No birthday is complete without a trip to the grocery store, so it was off to the Tesco we went. There was one, tiny space left which I squeezed our car into. My little girl got stuck getting out of her door because it was so close to the car next to us. Forty five minutes later Miss P and I completed our shopping and realized we had no room to open the doors wide enough to fit our grocery bags into the car. I somehow managed to shove them through the driver’s side door, over the console and into my son’s empty car seat. I used a similar maneuver with my daughter and then got into my seat (barely). 

Home again home again jiggity jog! I literally took half an hour to drag all the bags and boxes into the house whilst trying to prevent Mr. Big from escaping from inside the house. He waited in the kitchen like an angry bull, sniffing & snorting underneath the door. Thanks to a new set of Legos (in one of the 100 boxes I brought home) neither child was interested in lunch, so after enjoying my own salad I played the bad cop. I dealt with a stage 5, full man child tantrum yet still barely any lunch was eaten by either child. Can you believe they were suddenly hungry when they saw some chocolates on the counter? So weird how an appetite can reappear. After another short lived wig out by my son I was able to put him down for his afternoon nap. 

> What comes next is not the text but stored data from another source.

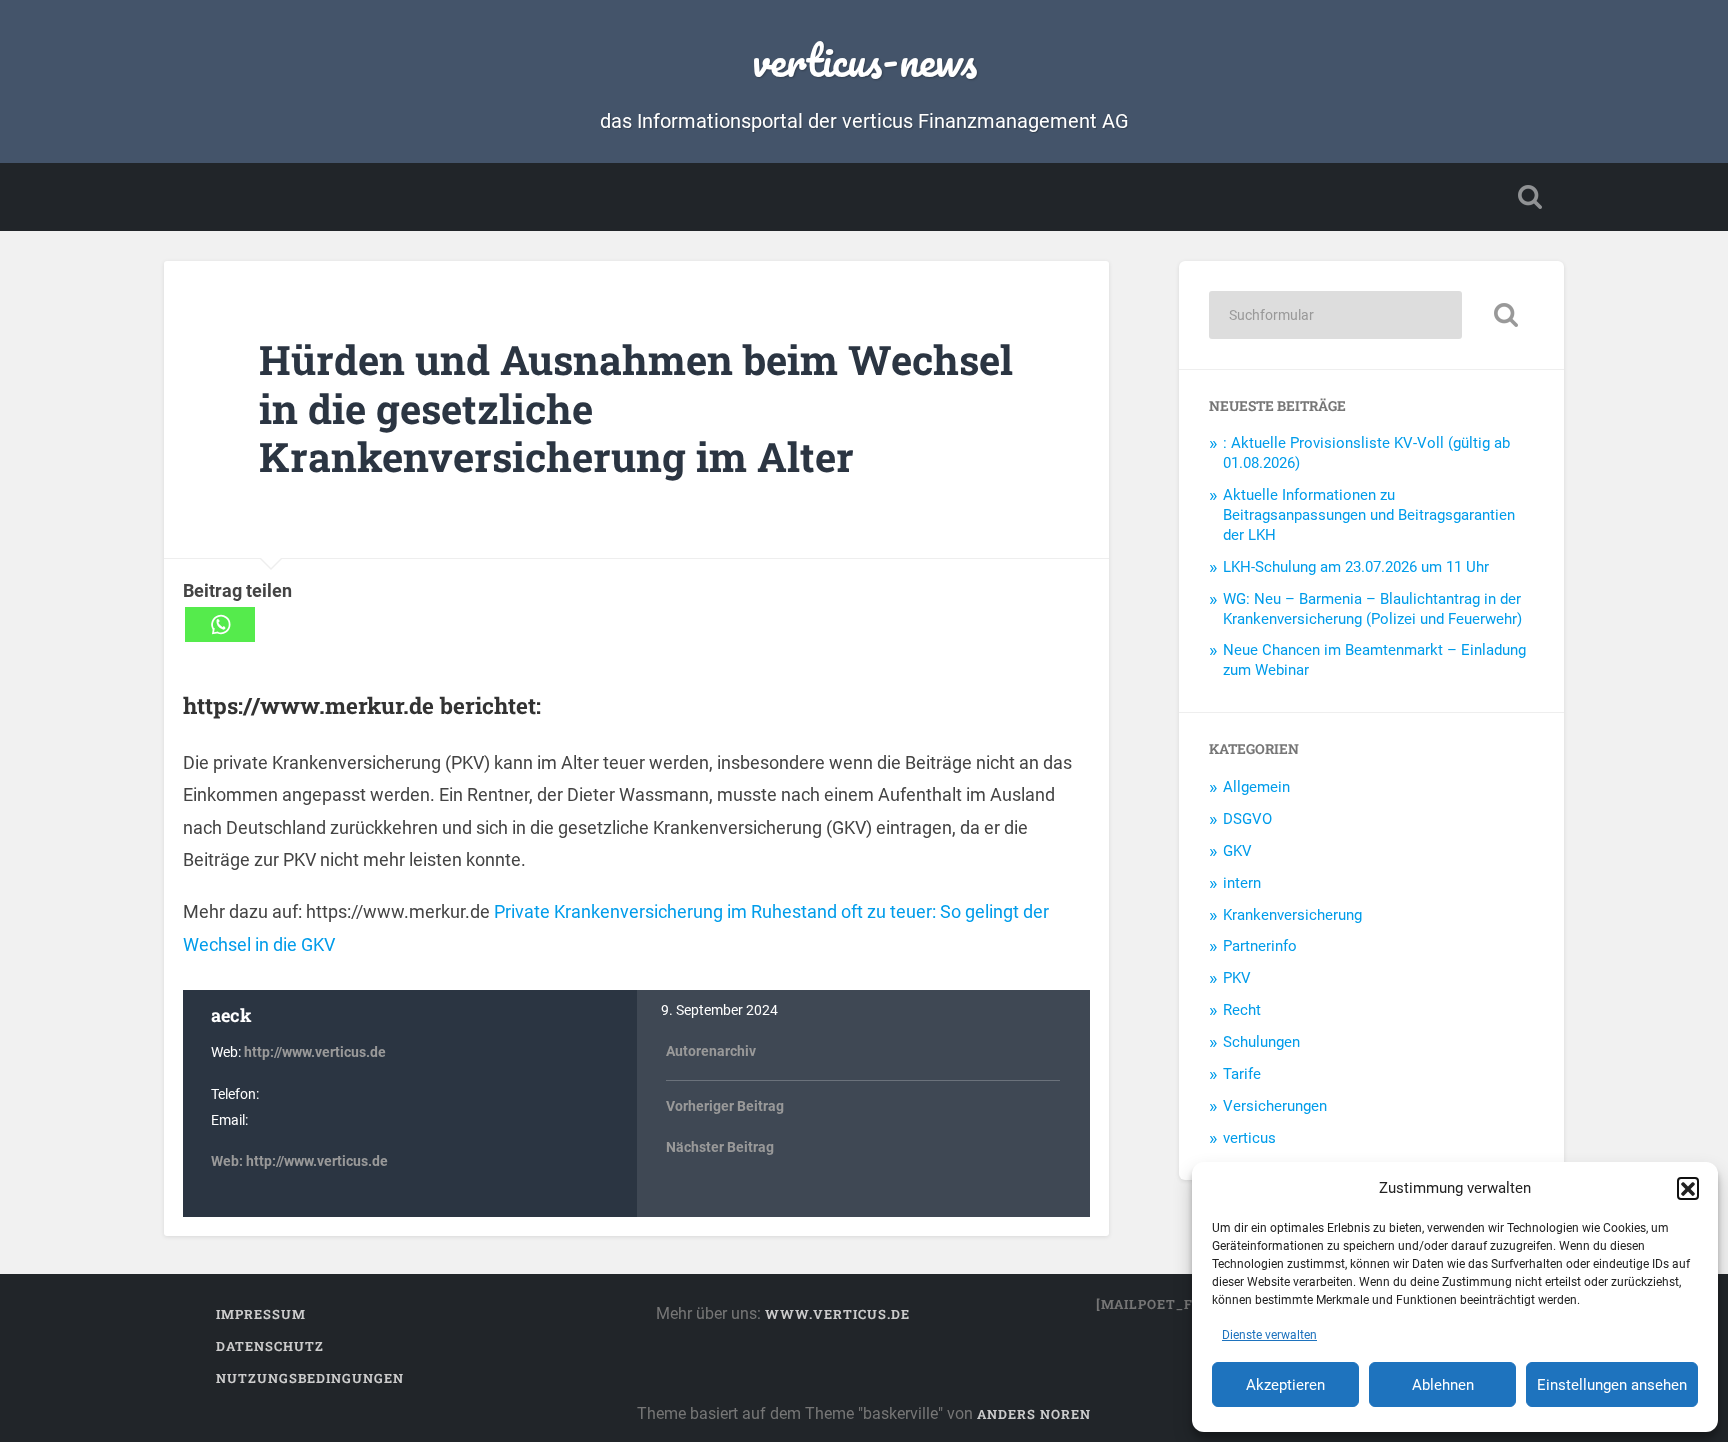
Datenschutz (270, 1346)
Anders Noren (1034, 1414)
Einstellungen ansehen (1612, 1385)
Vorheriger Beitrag (725, 1106)
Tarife (1242, 1074)
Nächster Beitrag (720, 1147)
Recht (1242, 1010)
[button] (1688, 1188)
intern (1242, 883)
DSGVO (1247, 819)
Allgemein (1256, 787)
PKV (1237, 978)
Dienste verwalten (1269, 1335)
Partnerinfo (1260, 946)
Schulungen (1261, 1042)
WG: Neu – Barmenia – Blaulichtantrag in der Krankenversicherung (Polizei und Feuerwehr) (1372, 609)
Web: (228, 1161)
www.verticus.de (837, 1314)
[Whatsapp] (220, 624)
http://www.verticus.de (315, 1052)
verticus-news (864, 59)
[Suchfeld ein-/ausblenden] (1530, 197)
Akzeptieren (1285, 1385)
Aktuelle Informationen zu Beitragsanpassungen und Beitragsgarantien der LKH (1369, 515)
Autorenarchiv (711, 1051)
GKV (1237, 851)
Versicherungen (1275, 1106)
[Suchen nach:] (1335, 315)
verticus (1249, 1138)
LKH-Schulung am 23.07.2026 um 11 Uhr (1356, 567)
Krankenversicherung (1292, 915)
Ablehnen (1443, 1385)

My mom asks me if she should start the cupcakes at 330PM and I figure an hour should be enough time to get cupcakes into the oven. Wrong! My mom kept closing out of the recipe I had pulled up online and commented, “Your computer is weird!” Ummmm no, Mom, it is called a touch screen! Over an hour later the cupcakes were baking and then my mom started making my favorite dinner: Chicken Puffs. Only thing was she wigged out a bit because she said, “It’s been like 10 friggin’ years since I made these, I forget what I did.” A few minor hiccups later and dinner was made. Once again neither child was hungry and why should they be? They haven’t eaten at all today! Miss P ate a plate of broccoli and Chase was busy screaming and kicking on the floor over the Lego train he couldn’t part with. 

I might add that I spent an unknown amount of time refereeing a two year old and a four year old who fought over aforementioned Lego train. My son also had a major wig over the fact that his juice was in the pirate cup and wanted his milk in the pirate cup, duh….how didn’t I know that when yesterday was the exact opposite. Thanks kids for a happy birthday full of screaming, fighting, and eating the chocolate cake batter that was supposed to be for me. 

I don’t think I will even waste your time discussing bath and bedtime because it was a shit show. I finally make it downstairs and all I want is one of my effing chocolate cupcakes. My mom has a sheepish look on her face and says, “I have some bad news for you…..You know that big vase of yours? Well, I was in the kitchen clean and the cutting board fell….it shattered the vase.” She paused for a long moment before continuing….”And ummmm the cupcakes were right there, so I threw out about half a dozen that were really close to the vase and the others I think are OK. Well, maybe we shouldn’t give them to the kids until we try them.” Ground glass cupcakes, thanks a lot Mom! What are you John Gotti’s grandmother passively killing the enemy with ground glass in baked goods instead of spaghetti sauce? 

Well you know what? I ate one and I’m still alive as of now, so there is hope. I got the courage after drinking a pint of Guinness which was actually my first order of business after the kids went to bed. Ahhhhhh there is always tomorrow….Miss P’s first day of school. So look forward to another post as to what is sure to be an interesting day.